Ember’s latest report uses Philippines customs data to highlight a growing surge in solar panel imports into the country.
Net solar imports stood at 3,130 MW in 2024, increasing to 5,068 MW in 2025 and reaching 4,133 MW over the first four months of this year, according to Ember’s figures. China has exported more solar panels to the Philippines this year than any other country except for the Netherlands, which acts as an import hub for much of Northwest Europe.
Ember’s report says the surge in solar panel imports suggests that rooftop solar deployment will begin to accelerate. The think tank analyzed generation data from electricity market operator IEMOP to calculate current rooftop capacity at around 1.3 GW, up from 721 MW towards the start of 2025.
“In 2025, the Philippines imported more than five times as much solar panel capacity as the grid-connected utility-scale solar it had installed. This implies a large inventory buildup that will translate into future installations,” the report explains. “The large step-up in Chinese solar panel exports shows that an even bigger gap is emerging.”
The report also found that rooftop solar’s payback time in the Philippines has crashed as electricity prices in the country soar.

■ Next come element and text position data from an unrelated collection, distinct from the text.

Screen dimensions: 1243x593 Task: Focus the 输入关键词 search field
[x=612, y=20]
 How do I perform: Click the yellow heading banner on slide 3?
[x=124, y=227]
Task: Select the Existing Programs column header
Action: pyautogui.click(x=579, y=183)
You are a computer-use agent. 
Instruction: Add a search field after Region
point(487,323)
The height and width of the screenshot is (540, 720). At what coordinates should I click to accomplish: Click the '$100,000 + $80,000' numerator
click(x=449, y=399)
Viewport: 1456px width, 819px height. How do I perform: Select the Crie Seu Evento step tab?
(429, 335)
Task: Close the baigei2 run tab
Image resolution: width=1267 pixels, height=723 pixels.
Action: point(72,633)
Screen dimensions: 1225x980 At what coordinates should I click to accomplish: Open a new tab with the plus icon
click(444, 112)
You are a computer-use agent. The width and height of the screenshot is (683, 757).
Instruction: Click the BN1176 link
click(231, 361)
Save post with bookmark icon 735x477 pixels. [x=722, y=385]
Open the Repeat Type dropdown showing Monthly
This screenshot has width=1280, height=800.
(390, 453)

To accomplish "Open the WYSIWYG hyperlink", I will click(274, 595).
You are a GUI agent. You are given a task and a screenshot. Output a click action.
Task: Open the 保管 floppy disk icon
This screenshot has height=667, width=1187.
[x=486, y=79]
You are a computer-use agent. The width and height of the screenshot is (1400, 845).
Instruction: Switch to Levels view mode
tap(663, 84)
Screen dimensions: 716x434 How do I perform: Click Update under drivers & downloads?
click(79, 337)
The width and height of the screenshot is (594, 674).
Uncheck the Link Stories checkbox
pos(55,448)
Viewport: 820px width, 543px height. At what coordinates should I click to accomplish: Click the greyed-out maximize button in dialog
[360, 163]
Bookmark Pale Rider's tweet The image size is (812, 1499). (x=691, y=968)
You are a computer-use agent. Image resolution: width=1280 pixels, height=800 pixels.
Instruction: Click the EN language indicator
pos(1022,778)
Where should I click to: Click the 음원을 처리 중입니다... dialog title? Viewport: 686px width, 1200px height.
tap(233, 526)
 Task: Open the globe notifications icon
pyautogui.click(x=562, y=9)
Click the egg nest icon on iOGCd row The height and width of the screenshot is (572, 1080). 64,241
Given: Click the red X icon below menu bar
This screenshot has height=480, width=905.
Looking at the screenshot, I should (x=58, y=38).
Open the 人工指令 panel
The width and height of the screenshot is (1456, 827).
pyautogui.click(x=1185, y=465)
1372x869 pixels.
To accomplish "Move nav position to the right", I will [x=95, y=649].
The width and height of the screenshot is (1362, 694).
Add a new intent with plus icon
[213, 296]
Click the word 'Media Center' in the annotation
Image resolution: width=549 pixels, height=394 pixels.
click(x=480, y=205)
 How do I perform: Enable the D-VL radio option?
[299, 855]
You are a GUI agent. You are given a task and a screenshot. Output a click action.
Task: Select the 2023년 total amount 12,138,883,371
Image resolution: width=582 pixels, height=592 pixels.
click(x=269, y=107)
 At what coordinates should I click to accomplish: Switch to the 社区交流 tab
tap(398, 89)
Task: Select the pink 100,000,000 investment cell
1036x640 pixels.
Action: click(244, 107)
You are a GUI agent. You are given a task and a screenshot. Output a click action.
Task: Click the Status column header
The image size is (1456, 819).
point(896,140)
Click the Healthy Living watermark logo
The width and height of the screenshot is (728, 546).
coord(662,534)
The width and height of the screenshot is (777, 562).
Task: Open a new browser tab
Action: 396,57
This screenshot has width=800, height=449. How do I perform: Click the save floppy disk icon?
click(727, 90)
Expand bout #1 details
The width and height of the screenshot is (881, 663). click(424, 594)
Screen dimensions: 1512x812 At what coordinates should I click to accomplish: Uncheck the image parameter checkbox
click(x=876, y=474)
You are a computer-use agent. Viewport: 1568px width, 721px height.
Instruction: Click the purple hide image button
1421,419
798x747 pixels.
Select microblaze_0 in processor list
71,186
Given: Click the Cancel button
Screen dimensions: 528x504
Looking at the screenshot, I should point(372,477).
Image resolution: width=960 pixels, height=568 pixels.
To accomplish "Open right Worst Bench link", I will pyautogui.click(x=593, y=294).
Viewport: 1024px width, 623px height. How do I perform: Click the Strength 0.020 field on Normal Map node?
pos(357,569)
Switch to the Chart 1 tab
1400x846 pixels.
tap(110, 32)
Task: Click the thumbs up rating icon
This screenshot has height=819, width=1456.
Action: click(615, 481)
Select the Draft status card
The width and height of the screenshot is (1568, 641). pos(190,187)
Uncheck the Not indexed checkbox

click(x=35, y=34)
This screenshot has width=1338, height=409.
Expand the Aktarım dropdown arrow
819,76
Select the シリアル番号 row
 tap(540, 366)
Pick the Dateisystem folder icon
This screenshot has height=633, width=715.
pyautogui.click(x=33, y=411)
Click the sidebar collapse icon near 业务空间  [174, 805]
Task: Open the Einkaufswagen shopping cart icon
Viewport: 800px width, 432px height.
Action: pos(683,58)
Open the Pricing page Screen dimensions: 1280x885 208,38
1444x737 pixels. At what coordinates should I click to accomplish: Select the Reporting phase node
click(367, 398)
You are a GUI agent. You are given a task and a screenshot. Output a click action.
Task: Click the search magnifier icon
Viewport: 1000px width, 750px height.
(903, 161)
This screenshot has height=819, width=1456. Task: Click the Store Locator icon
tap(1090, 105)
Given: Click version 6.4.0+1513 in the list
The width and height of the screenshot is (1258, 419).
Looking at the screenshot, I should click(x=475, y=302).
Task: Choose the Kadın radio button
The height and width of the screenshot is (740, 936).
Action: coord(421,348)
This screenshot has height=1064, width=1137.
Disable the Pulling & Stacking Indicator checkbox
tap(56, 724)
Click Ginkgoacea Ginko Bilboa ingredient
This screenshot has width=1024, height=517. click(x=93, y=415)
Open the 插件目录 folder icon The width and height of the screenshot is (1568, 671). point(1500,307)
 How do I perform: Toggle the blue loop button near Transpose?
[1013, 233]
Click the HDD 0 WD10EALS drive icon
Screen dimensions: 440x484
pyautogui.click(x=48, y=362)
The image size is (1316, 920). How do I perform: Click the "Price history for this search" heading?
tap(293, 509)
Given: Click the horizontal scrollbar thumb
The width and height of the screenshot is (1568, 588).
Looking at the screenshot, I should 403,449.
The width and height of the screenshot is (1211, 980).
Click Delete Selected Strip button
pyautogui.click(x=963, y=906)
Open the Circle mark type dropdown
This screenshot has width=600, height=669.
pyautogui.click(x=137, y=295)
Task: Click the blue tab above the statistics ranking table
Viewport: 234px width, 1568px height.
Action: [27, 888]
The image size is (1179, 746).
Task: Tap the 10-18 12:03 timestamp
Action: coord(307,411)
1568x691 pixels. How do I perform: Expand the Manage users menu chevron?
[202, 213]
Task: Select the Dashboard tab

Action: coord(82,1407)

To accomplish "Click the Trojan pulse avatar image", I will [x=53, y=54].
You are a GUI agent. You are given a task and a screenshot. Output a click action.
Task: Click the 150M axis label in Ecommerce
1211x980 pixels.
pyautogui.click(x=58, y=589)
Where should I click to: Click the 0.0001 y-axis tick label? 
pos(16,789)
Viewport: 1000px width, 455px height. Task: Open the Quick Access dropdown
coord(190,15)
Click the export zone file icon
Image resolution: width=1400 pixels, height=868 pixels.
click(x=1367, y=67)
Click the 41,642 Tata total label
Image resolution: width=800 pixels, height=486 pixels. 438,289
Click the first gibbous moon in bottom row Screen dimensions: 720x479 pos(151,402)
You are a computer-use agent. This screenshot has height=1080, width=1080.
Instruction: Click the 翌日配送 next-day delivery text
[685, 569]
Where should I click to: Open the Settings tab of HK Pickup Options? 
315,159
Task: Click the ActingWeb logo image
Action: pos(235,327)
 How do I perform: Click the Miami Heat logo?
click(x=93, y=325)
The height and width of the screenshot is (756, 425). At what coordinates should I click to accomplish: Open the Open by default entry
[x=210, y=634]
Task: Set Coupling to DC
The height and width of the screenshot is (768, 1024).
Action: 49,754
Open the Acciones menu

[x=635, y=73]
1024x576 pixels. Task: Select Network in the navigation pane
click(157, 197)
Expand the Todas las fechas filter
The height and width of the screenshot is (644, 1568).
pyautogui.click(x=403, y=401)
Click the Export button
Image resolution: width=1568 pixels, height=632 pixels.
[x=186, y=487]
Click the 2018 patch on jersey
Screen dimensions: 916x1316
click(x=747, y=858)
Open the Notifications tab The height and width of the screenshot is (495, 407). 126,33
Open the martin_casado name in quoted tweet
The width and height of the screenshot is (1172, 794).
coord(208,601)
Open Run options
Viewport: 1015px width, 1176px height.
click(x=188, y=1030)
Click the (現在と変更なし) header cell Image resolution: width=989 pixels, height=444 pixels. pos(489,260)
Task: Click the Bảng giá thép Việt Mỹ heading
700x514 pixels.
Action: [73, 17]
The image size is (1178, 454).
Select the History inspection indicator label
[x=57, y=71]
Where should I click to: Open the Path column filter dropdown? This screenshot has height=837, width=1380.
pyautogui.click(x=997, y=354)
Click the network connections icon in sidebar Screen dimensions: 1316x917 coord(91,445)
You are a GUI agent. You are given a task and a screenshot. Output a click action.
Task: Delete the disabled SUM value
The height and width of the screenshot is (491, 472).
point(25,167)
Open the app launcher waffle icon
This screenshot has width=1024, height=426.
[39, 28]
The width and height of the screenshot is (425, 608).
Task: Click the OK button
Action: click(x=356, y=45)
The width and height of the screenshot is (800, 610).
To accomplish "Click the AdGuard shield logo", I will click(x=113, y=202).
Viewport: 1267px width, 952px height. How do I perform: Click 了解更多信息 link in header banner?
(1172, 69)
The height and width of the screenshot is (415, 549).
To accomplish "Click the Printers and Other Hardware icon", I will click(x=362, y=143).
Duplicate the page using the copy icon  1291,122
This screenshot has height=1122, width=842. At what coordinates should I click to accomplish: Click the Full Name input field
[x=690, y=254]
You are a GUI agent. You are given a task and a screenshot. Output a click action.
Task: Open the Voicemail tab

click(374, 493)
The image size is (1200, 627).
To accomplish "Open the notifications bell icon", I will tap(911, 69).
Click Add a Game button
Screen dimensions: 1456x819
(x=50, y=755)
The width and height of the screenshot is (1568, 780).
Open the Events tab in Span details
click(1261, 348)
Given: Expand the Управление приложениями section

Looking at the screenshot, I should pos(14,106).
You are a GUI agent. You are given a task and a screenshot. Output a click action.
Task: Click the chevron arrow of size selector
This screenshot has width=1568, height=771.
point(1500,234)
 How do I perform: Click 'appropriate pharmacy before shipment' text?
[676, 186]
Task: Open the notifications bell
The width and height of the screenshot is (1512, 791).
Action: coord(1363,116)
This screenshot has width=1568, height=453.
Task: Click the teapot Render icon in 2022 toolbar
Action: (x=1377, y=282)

Retail prices from electric power distribution company Meralco were 17% higher for retail customers, 18% higher for commercial customers and 14% higher for industrial customers in May 2026 than they were in May 2025. These increases make the Philippines home to the most expensive residential electricity price in Southeast Asia, as well as the second-highest commercial price and the third-highest industrial price.
Ember says this upward trajectory has helped reduce the payback time for residential rooftop solar from 4 years in May 2025 to 3.1 years in 2026. Over the same time period, the payback time for commercial rooftop solar fell from 3 years to 2.3 years and from 3.9 years to 3.1 years for industrial rooftop solar.
The report suggests that these payback times should encourage mass uptake of rooftop solar, particularly when combined with policy changes designed to incentivize adoption, such as the easing of approval processes governing the country’s net metering scheme.
Dave Jones, Chief Analyst at Ember and lead author of the report, said the rapid rise of rooftop solar in the Philippines is “inevitable”.
“The government has an opportunity to carve its own path on rooftop solar, to pull the Philippines out of fossil dependency and onto a path of cheap, abundant electricity,” he said.
The report sets a target of deploying 3.5 GW of rooftop solar paired with 4.5 GWh of battery storage – matching the capacity under development in the country’s massive MTerra Solar project – within 24 months. It recommends several policy interventions required to unlock such scale, including expanding solar loan schemes, enabling smaller plug-and-play solar and introducing a government project to build batteries.
Ember’s report also highlights the emergence of domestic solar manufacturing in the Philippines.
Chinese trade data shows that $292 million of solar cells were exported to the Philippines between October 2025 and March 2026, up from almost nothing previously, equivalent to over 6.6 GW of capacity.
Large manufacturing facilities are beginning operations in the Philippines Economic Zone Authority, including a 1 GW manufacturing plant that opened in May 2025 and a second 1 GW plant that opened last month, both belonging to Singapore-based solar manufacturer Gstar.
The Philippines added 899 MW of solar last year, according to figures from the International Renewable Energy Agency (IRENA), taking cumulative capacity to over 3.8 GW.